Democrats and Republicans have been locked for more than a month in a standoff over healthcare coverage, with Democrats repeatedly blocking a GOP bill to reopen the government. Without an extension of enhanced Affordable Care Act credits, which run roughly $30 billion a year, more than 20 million Americans are set to see increases in their insurance premiums. Open enrollment for next year started this month.

A key development that appeared to break the logjam in the negotiations was that Senate Republicans proposed that some healthcare funding be provided directly to households rather than be used to pay for a one-year extension of enhanced ACA subsidies.

That GOP proposal involves sending federal money into flexible-spending accounts instead of to insurance companies that use the money to offset the cost of premiums, so consumers pay a smaller monthly bill. The money could be used to cover deductibles and other out-of-pocket costs, which Republicans see as a way to give consumers more choice and control healthcare inflation.
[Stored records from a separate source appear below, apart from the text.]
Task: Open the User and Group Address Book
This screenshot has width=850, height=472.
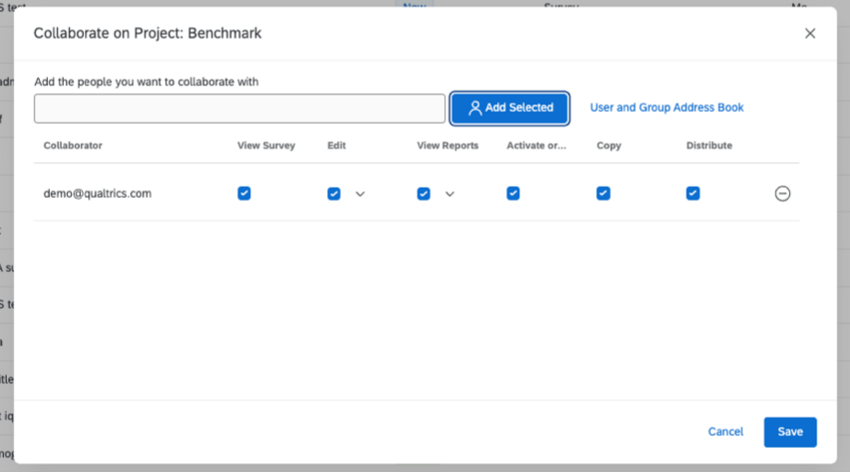Action: click(x=666, y=108)
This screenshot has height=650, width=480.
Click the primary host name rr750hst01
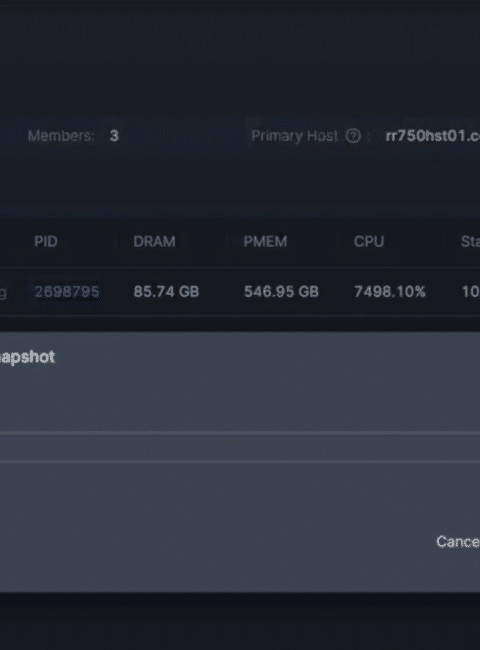(x=433, y=136)
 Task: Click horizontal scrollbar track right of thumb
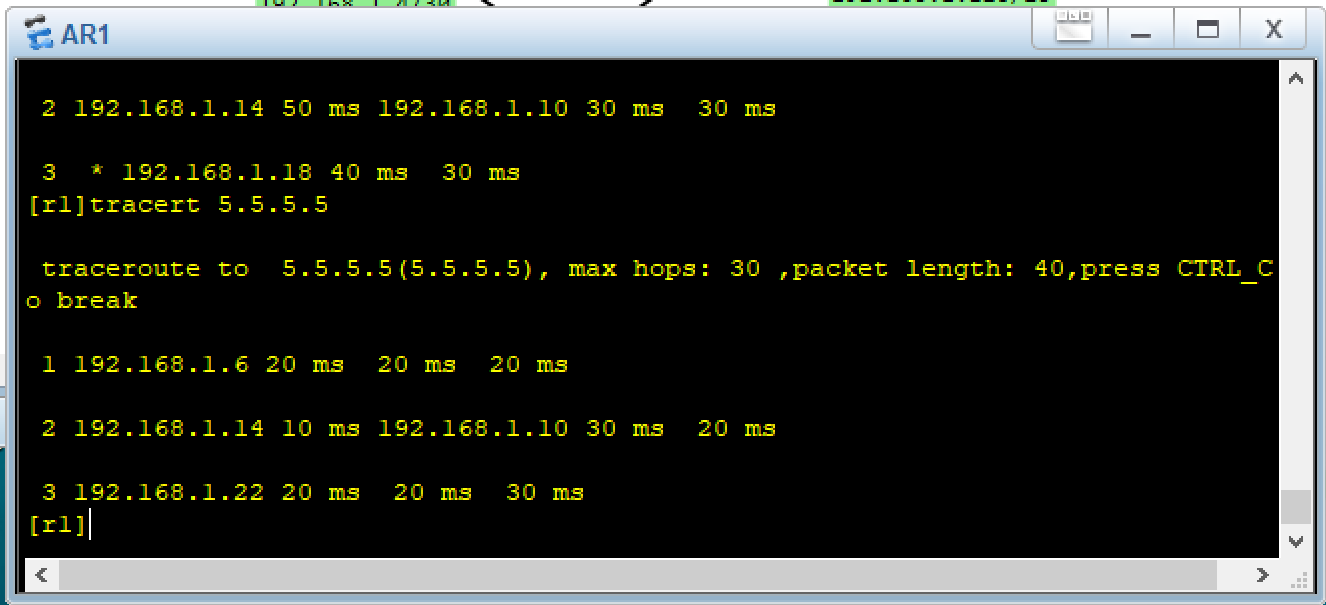coord(1232,575)
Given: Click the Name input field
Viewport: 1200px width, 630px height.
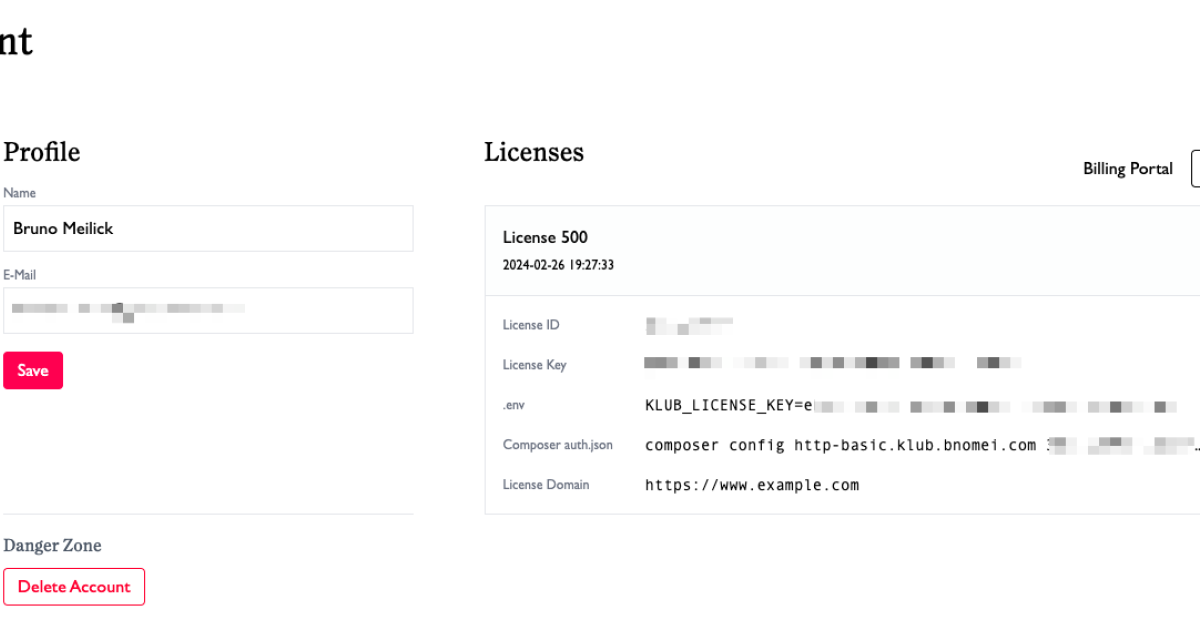Looking at the screenshot, I should click(208, 228).
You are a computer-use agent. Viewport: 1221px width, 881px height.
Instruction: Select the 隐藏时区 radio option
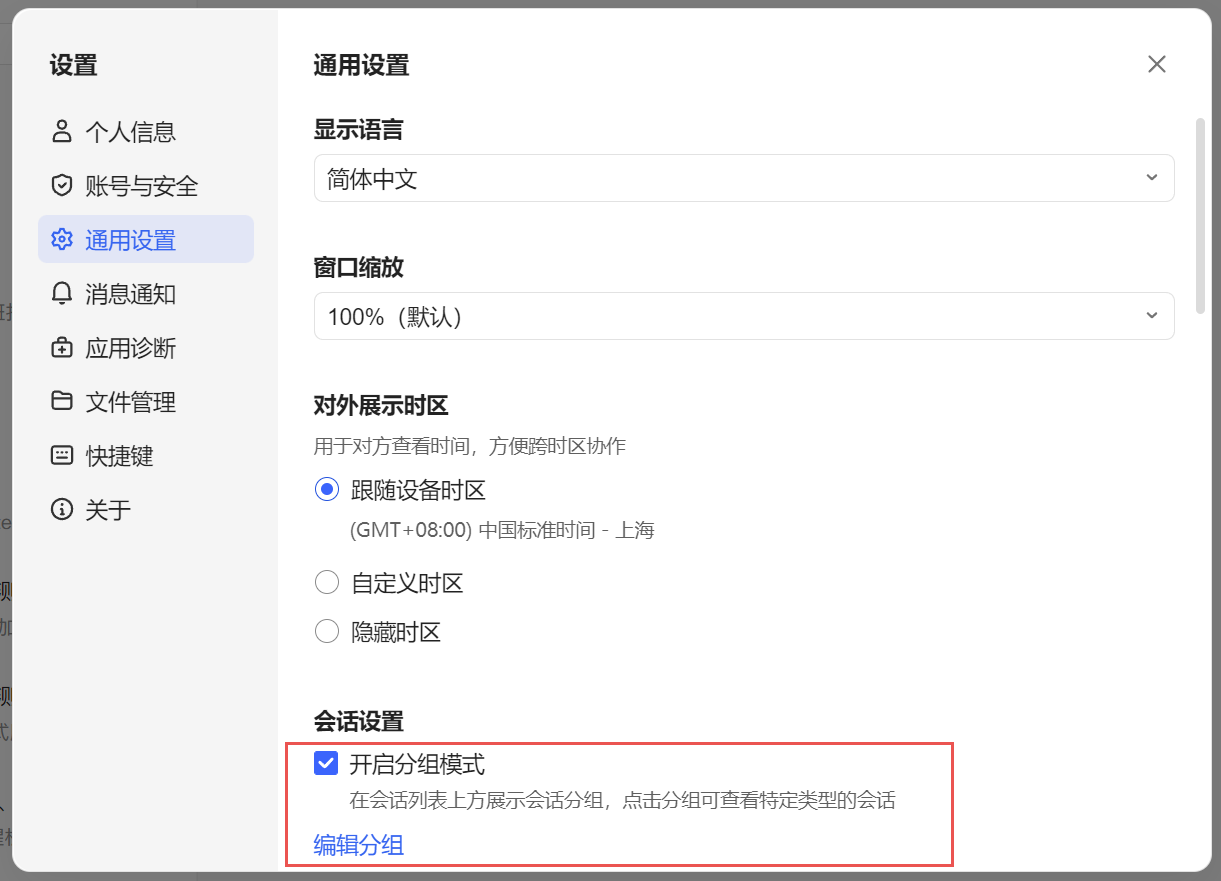click(326, 632)
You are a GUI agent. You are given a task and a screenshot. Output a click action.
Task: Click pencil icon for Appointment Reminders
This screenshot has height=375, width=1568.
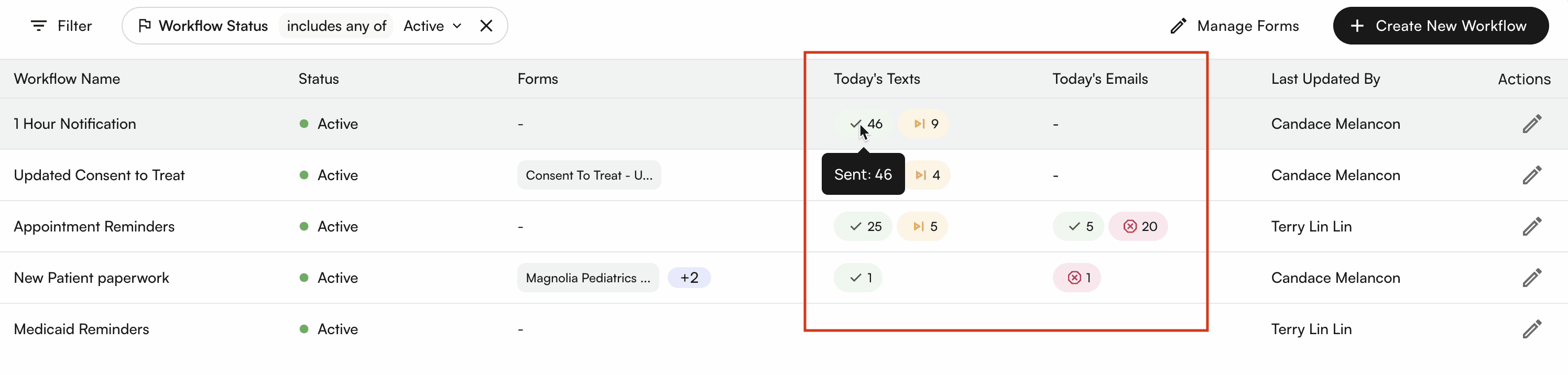[1531, 226]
This is an incredibly obvious scam. First of all, money spent from HSAs goes to “private insurance companies” just as surely as the ACA’s tax credits do, just less efficiently and equitably. It will allow Trump to put his name on money being sent to individuals, allowing him to take credit for a Democratic program while making it worse. And this is needless to say an unsubtle move toward trying to kill the ACA and replace it with something like the actual Heritage Plan rather than the imaginary one. The idea that “giving people control” over healthcare expenses will improve access to healthcare is crazy, but once it’s written into law that this is better than the ACA’s credits the GOP will run with it. And it takes the most potent issue Democrats have largely off the table while still making things materially worse.
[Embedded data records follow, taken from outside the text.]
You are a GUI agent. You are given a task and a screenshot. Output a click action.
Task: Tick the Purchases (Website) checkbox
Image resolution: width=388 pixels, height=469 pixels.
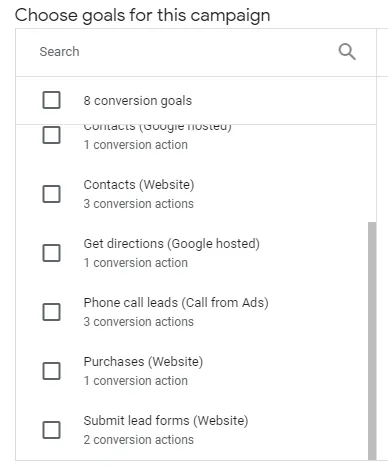(x=51, y=371)
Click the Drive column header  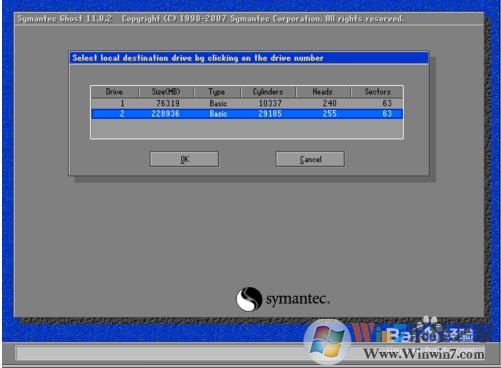coord(115,92)
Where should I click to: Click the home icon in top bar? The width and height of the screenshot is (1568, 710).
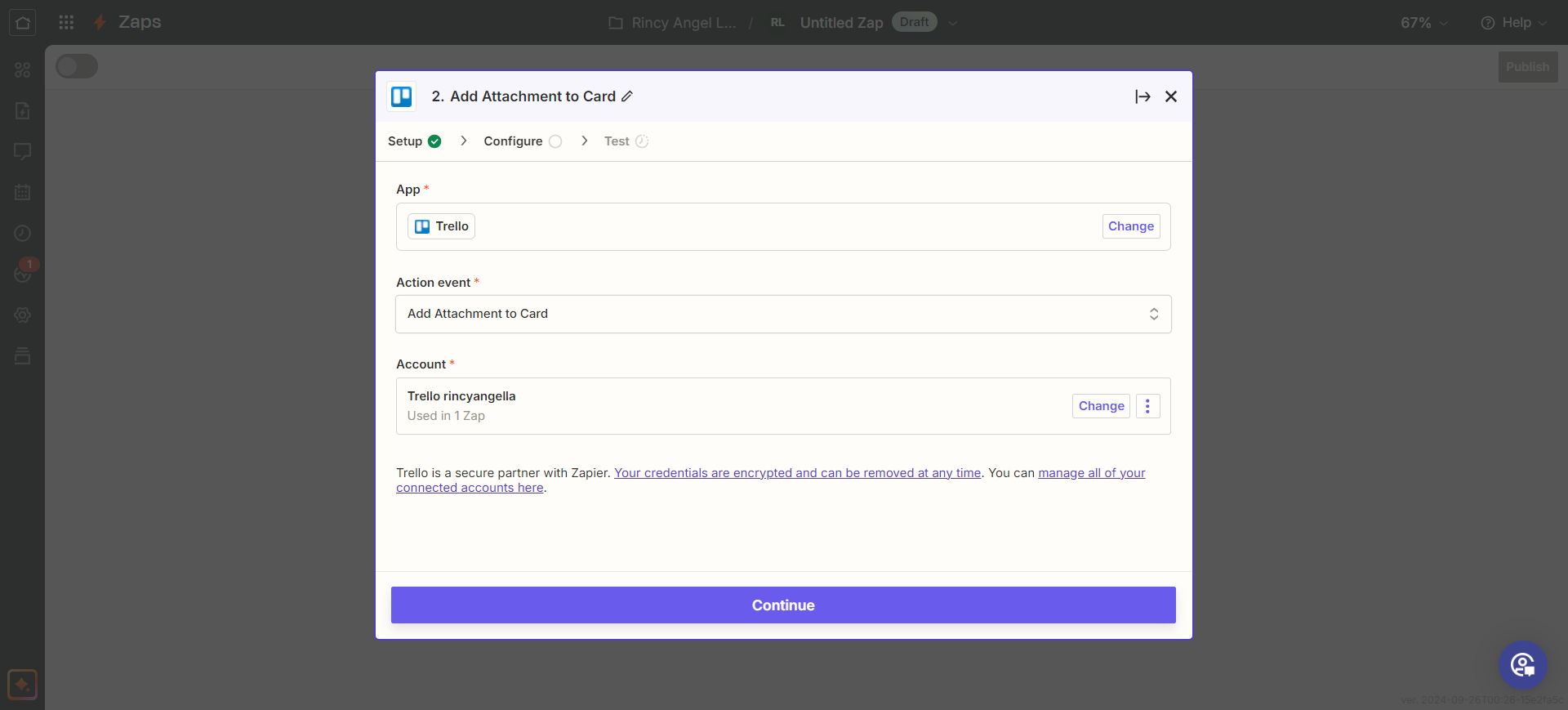pos(23,22)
This would be worse than nothing. A clean spending resolution would be better than this. Any senator voting for this should face a primary challenge at the earliest available opportunity.

…I definitely think this is driving some of the sudden urgency:

not enough chatter about how frequently members fly and how attacking airport capacity directly affects them in a way that cutting SNAP does not

— Joshua Erlich (@joshuaerlich.bsky.social) Nov 9, 2025 at 3:07 PM

The post I wanna see the sun blotted out from the sky appeared first on Lawyers, Guns & Money.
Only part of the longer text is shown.